Grant Christensen is an assistant professor of law at UND’s law school, where he’s director of the university’s Indian law certificate program. He said Gorsuch’s addition to the court could have effects on Native American sovereignty laws.
“Certainly the tribes can’t control what happens in Bismarck or what happens outside of their reservation lands,” Christensen said. “But inside their reservations, they might be able to have more control over taxation, oil and gas extraction, even general police powers.”
Gorsuch, 49, was nominated by President Trump in late January to fill the vacancy created by the death of Justice Antonin Scalia. A graduate of Harvard Law School, Gorsuch holds other degrees from Columbia and Oxford. Gorsuch now sits on the 10th Circuit Court of Appeals -- based in Colorado -- and has had a history of “incredibly protective” opinions in favor of tribal sovereignty, Christensen said.
Comparisons to Scalia are an important part of how Christensen sees the nomination. The places where Gorsuch differs from his predecessor, Christensen explained, are what’s important for the future of the court. Of less immediate consequence are some of the opinions they share, such as their “textualist” approach to interpreting regulations -- reading a law’s meaning from the text of the law itself.
“Maybe in the area of Indian law, in particular, Gorsuch might be more similar to a Justice (Sandra Day) O’Connor than a Justice Scalia,” Christensen said. Besides his previous opinions, Christensen suggested Gorsuch’s Western ties likely have led him to consider Indian laws with more sympathy, while his would-be Supreme Court colleagues hail mostly from the East Coast.
Christensen said that doesn’t mean Gorsuch would predictably rule in favor of tribes but rather that his presence on the court could lead to “a more robust conversation” about tribal issues — and that there may be “more ways that he could be persuaded” to rule in favor of tribal sovereignty than Scalia.
Asked about the effects a Gorsuch appointment could have on an issue such as the Dakota Access Pipeline, Christensen said Gorsuch’s ruling on the matter would depend heavily on how a case is framed.
“The pipeline is a particularly difficult question, and I’m not sure the Supreme Court would get involved at all,” he said. Although he said North Dakotans like to think of the pipeline permitting process as a simple issue, “the actual legal questions are so much more nuanced than that. If it’s a question of ‘Did we follow the regulations,’ or ‘Can the tribe determine what happens on its land?’ Those are legally very different questions.”Senators eye vote
Sen. John Hoeven, R-N.D., has heard everything he needs to hear about Trump’s Supreme Court nominee, while his Democratic colleague, Sen.

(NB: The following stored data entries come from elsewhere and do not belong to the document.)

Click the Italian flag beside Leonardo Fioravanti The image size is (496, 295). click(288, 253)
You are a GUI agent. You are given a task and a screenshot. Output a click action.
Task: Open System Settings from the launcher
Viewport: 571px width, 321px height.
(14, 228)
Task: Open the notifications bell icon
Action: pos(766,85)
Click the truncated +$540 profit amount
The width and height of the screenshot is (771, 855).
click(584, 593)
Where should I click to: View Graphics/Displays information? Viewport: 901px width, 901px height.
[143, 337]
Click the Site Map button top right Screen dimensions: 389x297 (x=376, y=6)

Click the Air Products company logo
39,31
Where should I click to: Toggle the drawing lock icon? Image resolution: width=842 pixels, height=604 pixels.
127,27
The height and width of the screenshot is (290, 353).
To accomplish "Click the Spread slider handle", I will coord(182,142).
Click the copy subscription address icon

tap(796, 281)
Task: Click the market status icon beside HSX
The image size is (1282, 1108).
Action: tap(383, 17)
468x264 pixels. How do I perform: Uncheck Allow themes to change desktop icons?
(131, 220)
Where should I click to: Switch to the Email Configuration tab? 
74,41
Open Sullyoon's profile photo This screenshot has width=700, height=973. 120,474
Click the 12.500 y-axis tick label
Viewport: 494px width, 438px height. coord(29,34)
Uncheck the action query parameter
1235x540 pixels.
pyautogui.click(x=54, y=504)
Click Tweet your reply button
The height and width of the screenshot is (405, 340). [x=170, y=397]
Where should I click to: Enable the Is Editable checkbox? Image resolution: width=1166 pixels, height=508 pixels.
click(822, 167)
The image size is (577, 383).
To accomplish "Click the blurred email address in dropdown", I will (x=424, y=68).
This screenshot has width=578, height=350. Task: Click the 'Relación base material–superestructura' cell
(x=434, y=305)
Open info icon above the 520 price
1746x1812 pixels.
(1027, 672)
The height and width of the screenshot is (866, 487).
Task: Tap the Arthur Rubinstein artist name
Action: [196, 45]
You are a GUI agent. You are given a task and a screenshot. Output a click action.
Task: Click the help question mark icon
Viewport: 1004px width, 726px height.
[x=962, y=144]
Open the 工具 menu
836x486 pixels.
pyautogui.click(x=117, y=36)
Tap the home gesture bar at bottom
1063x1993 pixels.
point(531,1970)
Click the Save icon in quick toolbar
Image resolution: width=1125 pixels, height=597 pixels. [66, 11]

Heidi Heitkamp, says she’s still weighing his resume.
“Judge Gorsuch will uphold the law rather than trying to legislate from the bench, thereby preserving the checks and balances created by our Constitution,” Hoeven said in a statement. “That approach empowers our people and preserves the freedoms and liberties envisioned by our forefathers.”
Heitkamp said she’s still reviewing Gorsuch’s testimony on Capitol Hill. In a discussion Friday with the Herald’s editorial board, she spoke about Gorsuch’s familiarity with public land and tribal sovereignty.
In an earlier statement, she also noted Gorsuch’s nomination comes on the heels of Judge Merrick Garland’s nomination by President Barack Obama for the same seat.
“Senate Republicans now say politics should never play a role in Supreme Court nominees,” Heitkamp said. “I agree, however, they refused to extend that same courtesy last year when they didn’t give Judge Garland such fair treatment, and instead broke historical precedent, forcing his nomination to languish for almost 300 days, by far the longest that a Supreme Court nomination has been held open.”